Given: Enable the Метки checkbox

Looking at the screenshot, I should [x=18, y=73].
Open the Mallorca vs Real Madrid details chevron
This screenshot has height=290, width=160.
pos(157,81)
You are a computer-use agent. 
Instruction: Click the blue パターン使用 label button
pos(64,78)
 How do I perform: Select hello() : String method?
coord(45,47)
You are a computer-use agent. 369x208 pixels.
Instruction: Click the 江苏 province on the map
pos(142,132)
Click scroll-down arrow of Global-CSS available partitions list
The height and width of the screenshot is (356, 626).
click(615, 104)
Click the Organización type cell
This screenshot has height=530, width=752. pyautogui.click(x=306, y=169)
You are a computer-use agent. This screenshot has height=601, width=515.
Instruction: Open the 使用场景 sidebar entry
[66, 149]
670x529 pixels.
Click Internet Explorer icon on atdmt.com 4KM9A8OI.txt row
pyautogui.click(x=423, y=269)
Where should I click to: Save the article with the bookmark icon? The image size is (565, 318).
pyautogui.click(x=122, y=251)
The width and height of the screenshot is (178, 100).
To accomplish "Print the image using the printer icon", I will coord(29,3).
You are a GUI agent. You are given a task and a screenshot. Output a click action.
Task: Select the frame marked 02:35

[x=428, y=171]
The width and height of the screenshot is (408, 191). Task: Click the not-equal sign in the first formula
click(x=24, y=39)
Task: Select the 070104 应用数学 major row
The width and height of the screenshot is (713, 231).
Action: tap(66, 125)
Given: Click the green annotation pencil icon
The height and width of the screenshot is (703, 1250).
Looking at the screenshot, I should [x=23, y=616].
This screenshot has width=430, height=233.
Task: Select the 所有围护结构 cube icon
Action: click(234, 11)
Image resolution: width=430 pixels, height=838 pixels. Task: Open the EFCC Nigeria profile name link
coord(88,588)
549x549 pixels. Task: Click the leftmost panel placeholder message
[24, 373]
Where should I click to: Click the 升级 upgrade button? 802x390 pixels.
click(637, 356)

#####

Convert the data between the line containing "Click the Organización type cell" and the end of the data, inclusive, into a JSON list of strings with one string per line, omitting blank lines.

*Right answer*
[
  "Click the Organización type cell",
  "This screenshot has height=530, width=752. pyautogui.click(x=306, y=169)",
  "You are a computer-use agent. This screenshot has height=601, width=515.",
  "Instruction: Open the 使用场景 sidebar entry",
  "[66, 149]",
  "670x529 pixels.",
  "Click Internet Explorer icon on atdmt.com 4KM9A8OI.txt row",
  "pyautogui.click(x=423, y=269)",
  "Where should I click to: Save the article with the bookmark icon? The image size is (565, 318).",
  "pyautogui.click(x=122, y=251)",
  "The width and height of the screenshot is (178, 100).",
  "To accomplish \"Print the image using the printer icon\", I will coord(29,3).",
  "You are a GUI agent. You are given a task and a screenshot. Output a click action.",
  "Task: Select the frame marked 02:35",
  "[x=428, y=171]",
  "The width and height of the screenshot is (408, 191). Task: Click the not-equal sign in the first formula",
  "click(x=24, y=39)",
  "Task: Select the 070104 应用数学 major row",
  "The width and height of the screenshot is (713, 231).",
  "Action: tap(66, 125)",
  "Given: Click the green annotation pencil icon",
  "The height and width of the screenshot is (703, 1250).",
  "Looking at the screenshot, I should [x=23, y=616].",
  "This screenshot has width=430, height=233.",
  "Task: Select the 所有围护结构 cube icon",
  "Action: click(234, 11)",
  "Image resolution: width=430 pixels, height=838 pixels. Task: Open the EFCC Nigeria profile name link",
  "coord(88,588)",
  "549x549 pixels. Task: Click the leftmost panel placeholder message",
  "[24, 373]",
  "Where should I click to: Click the 升级 upgrade button? 802x390 pixels.",
  "click(637, 356)"
]